特集記事以外では「うるう秒は時代遅れ?」が面白かった。 挿し絵を含めて4ページほどの短い記事。

念のために説明すると私達が日常で使っている時刻系には大きく恒星時系と原子時系の2つがある。 恒星時系は UT (universal time; 世界時) に代表される地球の自転を基準にした時刻系で原子時系は TAI (international atomic time; 国際原子時) に代表される原子時計(SI秒)を基準にした時刻系である。 恒星時系は地球上の日周運動とリンクしているため日常生活にマッチしているが,一定の時間を刻まず,また観測値であるため未来時刻の予測ができない。 原子時系は一定の時間を刻む1 が恒星時系との乖離が発生する。

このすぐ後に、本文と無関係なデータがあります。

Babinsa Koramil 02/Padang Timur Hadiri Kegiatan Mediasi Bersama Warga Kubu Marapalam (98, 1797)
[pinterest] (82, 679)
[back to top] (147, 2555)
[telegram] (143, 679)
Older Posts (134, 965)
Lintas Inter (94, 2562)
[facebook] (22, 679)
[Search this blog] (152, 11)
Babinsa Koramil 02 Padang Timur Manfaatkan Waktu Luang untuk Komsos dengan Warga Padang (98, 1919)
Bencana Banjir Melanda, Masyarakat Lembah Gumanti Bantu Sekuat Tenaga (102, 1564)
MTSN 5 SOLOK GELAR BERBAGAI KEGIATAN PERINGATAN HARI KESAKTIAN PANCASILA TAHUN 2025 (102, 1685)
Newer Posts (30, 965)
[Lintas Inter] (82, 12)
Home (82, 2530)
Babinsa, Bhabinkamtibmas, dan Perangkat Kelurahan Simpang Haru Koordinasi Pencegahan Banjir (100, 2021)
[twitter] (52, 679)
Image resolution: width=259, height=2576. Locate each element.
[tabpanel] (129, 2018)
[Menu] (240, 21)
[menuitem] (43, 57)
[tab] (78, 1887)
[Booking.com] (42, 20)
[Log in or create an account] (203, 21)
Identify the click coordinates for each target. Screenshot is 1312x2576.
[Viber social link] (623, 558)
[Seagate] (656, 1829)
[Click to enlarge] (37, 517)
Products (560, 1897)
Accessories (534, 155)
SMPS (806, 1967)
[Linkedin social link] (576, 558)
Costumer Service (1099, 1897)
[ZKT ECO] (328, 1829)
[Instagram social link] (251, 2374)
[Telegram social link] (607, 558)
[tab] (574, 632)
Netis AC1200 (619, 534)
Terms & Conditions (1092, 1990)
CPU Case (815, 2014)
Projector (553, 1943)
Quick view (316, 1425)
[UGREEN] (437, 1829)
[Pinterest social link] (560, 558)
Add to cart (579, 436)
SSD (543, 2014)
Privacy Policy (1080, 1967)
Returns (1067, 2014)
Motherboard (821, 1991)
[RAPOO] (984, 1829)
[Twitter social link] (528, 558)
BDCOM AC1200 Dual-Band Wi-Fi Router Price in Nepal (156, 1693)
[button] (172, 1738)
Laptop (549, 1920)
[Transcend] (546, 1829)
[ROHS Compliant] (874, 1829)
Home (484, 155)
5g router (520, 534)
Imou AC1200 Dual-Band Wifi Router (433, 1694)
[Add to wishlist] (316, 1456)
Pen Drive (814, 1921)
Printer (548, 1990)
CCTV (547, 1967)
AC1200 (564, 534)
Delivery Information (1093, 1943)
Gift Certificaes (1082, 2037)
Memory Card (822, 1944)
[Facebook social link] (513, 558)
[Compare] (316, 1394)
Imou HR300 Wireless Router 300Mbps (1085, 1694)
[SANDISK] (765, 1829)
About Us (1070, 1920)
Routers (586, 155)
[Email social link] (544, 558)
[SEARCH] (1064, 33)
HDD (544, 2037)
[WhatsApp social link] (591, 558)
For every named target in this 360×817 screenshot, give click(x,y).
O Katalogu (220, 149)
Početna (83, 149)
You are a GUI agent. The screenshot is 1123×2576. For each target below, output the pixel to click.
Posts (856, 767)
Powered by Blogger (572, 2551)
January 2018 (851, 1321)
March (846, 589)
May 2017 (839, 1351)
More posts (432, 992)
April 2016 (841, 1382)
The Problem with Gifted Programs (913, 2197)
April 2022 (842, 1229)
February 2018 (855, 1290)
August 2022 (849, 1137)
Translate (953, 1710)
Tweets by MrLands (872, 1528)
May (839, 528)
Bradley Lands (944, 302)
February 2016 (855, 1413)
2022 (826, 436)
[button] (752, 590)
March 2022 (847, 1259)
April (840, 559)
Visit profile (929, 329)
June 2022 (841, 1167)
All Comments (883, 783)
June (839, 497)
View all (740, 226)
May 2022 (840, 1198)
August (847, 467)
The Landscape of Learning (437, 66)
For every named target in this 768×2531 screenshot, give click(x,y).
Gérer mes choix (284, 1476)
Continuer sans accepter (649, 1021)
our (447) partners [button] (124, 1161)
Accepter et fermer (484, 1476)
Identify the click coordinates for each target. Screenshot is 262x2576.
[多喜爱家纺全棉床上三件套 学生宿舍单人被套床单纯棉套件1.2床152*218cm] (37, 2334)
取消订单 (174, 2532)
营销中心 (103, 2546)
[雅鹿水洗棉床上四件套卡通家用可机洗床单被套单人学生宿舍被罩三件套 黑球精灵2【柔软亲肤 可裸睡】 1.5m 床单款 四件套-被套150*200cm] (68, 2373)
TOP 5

UT と TAI とのギャップを埋めるために考えられたのが UTC (coordinated universal time; 協定世界時) である。 現在の UTC は原子時系の一種で1972年1月1日から TAI と10秒差で開始された2。 以後 UTC は TAI との差が整数秒かつ UT13 との差が0.9秒より大きくならないよう適宜調整されている($|UT1-UTC| \leq 0.9^\,\mathrm{sec}$)。 この時刻調整が閏秒。 閏秒の予測はできないが,挿入または差し引かれる半年前にはアナウンスがある。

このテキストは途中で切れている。